**Required action**
Give the lines again, unchanged, starting with the line containing "Task: Select the unchecked" and ending with the last line of the data below.

[Items from a dataset]
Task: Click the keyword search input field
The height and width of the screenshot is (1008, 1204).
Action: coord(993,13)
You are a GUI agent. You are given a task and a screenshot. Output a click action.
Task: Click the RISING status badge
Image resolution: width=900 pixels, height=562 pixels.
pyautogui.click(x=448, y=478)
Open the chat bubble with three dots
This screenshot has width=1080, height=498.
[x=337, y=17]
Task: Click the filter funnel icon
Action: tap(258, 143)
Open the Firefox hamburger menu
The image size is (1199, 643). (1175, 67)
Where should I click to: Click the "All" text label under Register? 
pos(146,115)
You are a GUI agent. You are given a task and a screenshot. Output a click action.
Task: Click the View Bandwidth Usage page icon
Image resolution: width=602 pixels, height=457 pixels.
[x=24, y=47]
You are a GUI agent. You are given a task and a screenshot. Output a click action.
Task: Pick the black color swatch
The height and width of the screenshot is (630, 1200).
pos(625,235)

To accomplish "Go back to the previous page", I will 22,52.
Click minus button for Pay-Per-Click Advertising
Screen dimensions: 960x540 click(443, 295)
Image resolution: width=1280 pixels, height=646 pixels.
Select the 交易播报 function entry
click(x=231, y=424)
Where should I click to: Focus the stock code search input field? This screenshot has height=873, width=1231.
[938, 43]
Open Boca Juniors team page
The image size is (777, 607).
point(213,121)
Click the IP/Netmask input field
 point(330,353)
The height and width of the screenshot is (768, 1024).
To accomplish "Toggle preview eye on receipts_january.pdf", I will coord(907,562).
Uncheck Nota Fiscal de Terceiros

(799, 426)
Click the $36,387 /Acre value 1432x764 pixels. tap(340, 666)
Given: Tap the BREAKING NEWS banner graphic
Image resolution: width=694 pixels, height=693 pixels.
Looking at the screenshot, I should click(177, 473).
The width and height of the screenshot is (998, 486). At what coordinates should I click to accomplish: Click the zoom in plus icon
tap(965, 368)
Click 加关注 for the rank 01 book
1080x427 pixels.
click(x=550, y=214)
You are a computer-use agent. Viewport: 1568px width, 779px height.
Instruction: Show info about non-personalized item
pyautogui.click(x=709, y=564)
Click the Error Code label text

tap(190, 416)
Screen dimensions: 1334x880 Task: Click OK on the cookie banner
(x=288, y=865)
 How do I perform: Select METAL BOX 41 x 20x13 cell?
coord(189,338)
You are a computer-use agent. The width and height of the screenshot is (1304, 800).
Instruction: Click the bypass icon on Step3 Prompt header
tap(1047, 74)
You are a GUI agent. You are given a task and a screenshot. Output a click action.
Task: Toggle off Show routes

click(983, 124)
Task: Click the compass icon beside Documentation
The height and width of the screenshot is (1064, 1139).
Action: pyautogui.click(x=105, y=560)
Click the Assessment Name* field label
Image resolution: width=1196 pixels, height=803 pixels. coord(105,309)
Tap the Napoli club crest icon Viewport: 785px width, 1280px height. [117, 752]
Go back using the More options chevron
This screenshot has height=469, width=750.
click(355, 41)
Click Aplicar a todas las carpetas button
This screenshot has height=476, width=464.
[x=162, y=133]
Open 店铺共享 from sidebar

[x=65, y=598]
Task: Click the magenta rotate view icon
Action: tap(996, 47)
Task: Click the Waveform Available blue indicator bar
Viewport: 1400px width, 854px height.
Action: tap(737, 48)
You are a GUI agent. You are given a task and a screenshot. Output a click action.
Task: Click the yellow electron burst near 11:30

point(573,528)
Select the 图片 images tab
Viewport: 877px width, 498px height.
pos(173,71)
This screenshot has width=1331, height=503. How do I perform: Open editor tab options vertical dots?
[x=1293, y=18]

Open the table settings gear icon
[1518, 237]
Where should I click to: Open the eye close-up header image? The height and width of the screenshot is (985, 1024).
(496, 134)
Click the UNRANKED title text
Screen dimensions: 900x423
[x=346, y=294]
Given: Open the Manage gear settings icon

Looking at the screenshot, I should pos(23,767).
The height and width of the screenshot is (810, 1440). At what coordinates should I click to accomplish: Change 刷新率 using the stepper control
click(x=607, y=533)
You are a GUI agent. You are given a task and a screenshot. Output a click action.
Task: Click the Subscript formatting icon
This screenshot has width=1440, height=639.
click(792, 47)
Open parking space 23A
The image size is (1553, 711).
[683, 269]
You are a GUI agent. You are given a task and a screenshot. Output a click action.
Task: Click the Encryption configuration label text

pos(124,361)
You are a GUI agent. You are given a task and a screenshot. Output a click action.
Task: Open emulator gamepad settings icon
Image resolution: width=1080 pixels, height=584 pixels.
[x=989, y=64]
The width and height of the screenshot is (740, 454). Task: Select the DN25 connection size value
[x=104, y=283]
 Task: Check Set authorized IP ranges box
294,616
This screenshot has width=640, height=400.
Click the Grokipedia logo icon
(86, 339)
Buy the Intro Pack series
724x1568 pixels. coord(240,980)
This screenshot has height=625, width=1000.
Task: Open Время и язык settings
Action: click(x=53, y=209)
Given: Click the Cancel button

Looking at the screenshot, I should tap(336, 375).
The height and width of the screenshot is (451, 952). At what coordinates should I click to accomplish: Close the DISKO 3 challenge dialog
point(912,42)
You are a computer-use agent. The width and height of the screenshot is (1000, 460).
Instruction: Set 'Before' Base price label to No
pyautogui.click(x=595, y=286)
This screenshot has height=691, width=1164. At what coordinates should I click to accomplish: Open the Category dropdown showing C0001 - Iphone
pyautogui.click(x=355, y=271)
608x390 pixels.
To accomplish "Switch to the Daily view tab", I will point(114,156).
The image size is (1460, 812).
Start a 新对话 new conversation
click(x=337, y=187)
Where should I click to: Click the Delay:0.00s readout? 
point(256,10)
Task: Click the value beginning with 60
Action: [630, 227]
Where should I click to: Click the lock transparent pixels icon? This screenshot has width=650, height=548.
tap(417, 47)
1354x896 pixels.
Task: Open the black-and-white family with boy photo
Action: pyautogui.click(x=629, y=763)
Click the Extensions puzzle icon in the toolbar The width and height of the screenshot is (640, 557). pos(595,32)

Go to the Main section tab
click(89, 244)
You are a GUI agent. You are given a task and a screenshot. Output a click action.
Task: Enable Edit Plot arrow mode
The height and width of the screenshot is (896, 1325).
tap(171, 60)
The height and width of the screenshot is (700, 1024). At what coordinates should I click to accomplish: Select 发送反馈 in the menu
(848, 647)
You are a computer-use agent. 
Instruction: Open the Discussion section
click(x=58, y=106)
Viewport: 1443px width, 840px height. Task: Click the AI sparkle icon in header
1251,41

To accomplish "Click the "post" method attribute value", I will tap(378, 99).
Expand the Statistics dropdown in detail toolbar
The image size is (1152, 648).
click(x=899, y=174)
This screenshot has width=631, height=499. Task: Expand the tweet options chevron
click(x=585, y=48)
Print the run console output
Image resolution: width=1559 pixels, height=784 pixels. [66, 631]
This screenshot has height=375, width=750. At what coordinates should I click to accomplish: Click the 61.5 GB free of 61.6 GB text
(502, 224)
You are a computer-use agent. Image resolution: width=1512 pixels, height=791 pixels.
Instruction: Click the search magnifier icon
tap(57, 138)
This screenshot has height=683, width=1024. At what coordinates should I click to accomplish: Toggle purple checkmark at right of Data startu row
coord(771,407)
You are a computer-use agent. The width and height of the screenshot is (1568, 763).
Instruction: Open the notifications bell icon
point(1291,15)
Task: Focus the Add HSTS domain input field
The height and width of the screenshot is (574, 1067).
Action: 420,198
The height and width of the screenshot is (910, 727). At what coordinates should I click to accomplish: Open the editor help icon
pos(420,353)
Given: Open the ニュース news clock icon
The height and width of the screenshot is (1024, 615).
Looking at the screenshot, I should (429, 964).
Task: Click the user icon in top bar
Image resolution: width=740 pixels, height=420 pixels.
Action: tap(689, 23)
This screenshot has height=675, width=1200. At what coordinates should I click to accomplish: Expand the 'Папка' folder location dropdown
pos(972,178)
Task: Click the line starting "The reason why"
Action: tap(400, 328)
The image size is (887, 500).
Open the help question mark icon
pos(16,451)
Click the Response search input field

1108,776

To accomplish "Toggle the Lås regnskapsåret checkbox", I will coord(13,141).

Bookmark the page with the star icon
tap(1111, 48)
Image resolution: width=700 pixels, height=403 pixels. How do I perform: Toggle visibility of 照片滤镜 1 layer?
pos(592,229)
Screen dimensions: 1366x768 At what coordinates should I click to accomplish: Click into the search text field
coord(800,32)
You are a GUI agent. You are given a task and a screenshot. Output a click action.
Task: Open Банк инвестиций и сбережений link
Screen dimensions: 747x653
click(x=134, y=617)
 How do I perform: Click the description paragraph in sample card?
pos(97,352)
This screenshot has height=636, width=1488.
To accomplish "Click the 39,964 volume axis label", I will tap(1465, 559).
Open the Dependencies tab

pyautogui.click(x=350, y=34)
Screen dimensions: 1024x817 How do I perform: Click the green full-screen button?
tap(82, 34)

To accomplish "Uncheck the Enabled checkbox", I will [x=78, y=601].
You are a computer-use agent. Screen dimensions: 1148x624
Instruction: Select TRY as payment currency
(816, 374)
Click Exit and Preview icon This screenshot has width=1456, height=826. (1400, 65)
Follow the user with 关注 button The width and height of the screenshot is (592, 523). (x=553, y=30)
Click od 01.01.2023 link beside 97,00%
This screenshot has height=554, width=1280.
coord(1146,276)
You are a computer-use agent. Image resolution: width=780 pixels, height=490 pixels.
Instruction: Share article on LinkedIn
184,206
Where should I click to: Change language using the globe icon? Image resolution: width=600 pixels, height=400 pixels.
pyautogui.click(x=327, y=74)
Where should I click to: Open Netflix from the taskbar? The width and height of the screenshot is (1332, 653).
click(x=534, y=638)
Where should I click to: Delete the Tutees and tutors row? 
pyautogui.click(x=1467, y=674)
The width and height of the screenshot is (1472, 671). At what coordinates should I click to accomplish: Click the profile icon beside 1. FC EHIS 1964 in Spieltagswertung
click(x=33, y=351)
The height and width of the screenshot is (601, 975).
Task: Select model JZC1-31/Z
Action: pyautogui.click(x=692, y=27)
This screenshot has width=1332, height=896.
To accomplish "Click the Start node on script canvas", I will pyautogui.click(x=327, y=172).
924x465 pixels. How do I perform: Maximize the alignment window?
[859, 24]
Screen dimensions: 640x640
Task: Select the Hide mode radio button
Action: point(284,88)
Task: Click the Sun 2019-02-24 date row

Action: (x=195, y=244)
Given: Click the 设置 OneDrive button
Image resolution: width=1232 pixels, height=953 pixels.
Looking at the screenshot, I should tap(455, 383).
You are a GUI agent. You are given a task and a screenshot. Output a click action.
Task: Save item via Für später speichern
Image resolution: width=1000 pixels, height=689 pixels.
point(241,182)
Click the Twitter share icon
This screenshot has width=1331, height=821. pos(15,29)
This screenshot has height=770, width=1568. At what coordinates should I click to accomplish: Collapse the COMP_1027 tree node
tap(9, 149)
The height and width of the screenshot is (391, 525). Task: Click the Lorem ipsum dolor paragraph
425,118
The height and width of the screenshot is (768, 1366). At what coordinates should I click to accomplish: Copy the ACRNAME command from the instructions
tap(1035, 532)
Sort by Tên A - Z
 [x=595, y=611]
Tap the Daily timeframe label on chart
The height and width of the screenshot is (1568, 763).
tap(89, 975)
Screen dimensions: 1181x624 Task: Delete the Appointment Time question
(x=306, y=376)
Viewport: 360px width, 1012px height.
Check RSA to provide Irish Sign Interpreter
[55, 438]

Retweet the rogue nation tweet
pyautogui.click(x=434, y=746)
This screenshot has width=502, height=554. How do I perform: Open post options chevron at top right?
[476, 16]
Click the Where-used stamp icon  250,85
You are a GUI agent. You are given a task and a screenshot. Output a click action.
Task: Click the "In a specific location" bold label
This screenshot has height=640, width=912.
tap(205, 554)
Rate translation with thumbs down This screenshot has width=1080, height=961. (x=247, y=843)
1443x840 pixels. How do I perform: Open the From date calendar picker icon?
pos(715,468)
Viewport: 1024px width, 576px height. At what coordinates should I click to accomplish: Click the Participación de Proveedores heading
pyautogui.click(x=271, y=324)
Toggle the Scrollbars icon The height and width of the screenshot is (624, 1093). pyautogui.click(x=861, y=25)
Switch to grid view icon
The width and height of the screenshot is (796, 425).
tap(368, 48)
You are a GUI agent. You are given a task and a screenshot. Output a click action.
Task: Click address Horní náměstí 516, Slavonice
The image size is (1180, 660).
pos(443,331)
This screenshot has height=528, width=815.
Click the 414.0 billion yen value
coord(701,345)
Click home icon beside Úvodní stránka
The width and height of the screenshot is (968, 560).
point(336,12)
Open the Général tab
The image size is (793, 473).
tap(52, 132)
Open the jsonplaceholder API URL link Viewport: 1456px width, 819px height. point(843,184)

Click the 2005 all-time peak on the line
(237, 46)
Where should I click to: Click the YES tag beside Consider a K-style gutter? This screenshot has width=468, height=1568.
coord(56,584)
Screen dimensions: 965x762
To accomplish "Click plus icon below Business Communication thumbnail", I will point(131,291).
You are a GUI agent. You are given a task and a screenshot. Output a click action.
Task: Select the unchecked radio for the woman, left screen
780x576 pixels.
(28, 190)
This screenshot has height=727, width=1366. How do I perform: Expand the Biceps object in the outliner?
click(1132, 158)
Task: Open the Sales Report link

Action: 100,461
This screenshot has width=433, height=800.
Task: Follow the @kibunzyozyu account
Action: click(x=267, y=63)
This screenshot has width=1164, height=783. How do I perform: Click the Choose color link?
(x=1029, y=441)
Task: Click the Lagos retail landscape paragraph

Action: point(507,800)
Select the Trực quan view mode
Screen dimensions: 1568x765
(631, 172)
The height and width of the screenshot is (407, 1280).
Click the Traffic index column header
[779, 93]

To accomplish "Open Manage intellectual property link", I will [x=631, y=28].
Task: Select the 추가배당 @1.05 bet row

**Task output**
Task: Select the unchecked radio for the woman, left screen
780x576 pixels.
(28, 190)
This screenshot has height=727, width=1366. How do I perform: Expand the Biceps object in the outliner?
click(1132, 158)
Task: Open the Sales Report link

Action: 100,461
This screenshot has width=433, height=800.
Task: Follow the @kibunzyozyu account
Action: click(x=267, y=63)
This screenshot has width=1164, height=783. How do I perform: Click the Choose color link?
(x=1029, y=441)
Task: Click the Lagos retail landscape paragraph

Action: point(507,800)
Select the Trực quan view mode
Screen dimensions: 1568x765
(631, 172)
The height and width of the screenshot is (407, 1280).
Click the Traffic index column header
[779, 93]

To accomplish "Open Manage intellectual property link", I will [x=631, y=28].
Task: Select the 추가배당 @1.05 bet row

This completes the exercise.